La jeune femme se mit à rire. Quittant le fauteuil où elle s’était assise, elle s’approcha d’Arthur et le prit aux épaules.

 — Quoi que vous en pensiez, vous n’êtes encore qu’un petit garçon persuadé que les adultes doivent agir selon ses idées. Vous n’oubliez que deux choses importantes : j’aime votre père et je tiens déjà beaucoup à celui qui va venir. Si vous m’aimez encore un tout petit peu, cela devrait compter pour vous...

 — C’est vraiment de l’amour que vous éprouvez pour Père ? J’ai peine à le croire !

 — Lui aussi, figurez-vous ! C’est pour cela qu’il fait tous ces efforts pour me repousser. Et aussi parce qu’il n’a pas encore pris conscience de ce qu’il éprouve pour moi, mais je peux vous assurer qu’un jour viendra où il retrouvera la joie que je lui ai donnée cette nuit où nous avons été l’un à l’autre. Je sais comment la lui rendre... et nous serons heureux ! Quant à Élisabeth, elle se calmera. Bientôt elle sera une femme, elle aimera... et elle reviendra ! Tout sera oublié.

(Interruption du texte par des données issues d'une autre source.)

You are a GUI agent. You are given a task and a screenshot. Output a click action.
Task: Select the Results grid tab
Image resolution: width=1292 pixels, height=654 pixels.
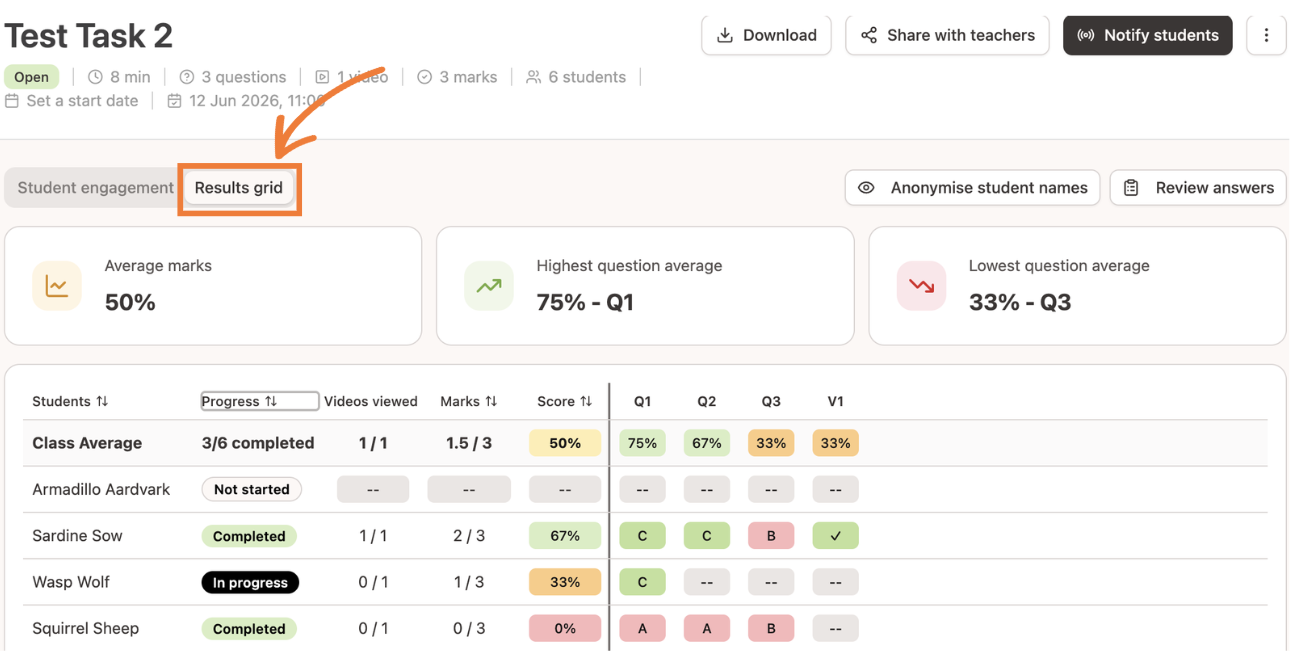239,188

Prenant la tête du jeune garçon, elle posa un baiser sur ses cheveux drus et le conduisit doucement vers la porte. Il la franchit en baissant le front, ne sachant plus que croire ni que penser mais toujours aussi malheureux.

 — Kitty ! appela Lorna, venez me déshabiller, je vous prie !

La femme de chambre, qui se trouvait alors dans la garde-robe où elle rangeait des vêtements, se releva brusquement, serrant entre ses doigts une petite fiole enveloppée d’un treillis d’argent de facture orientale qu’elle venait de faire tomber de la poche d’un vêtement. Elle n’avait jamais vu cet objet mais, sans qu’elle pût l’expliquer, il lui inspirait une instinctive méfiance.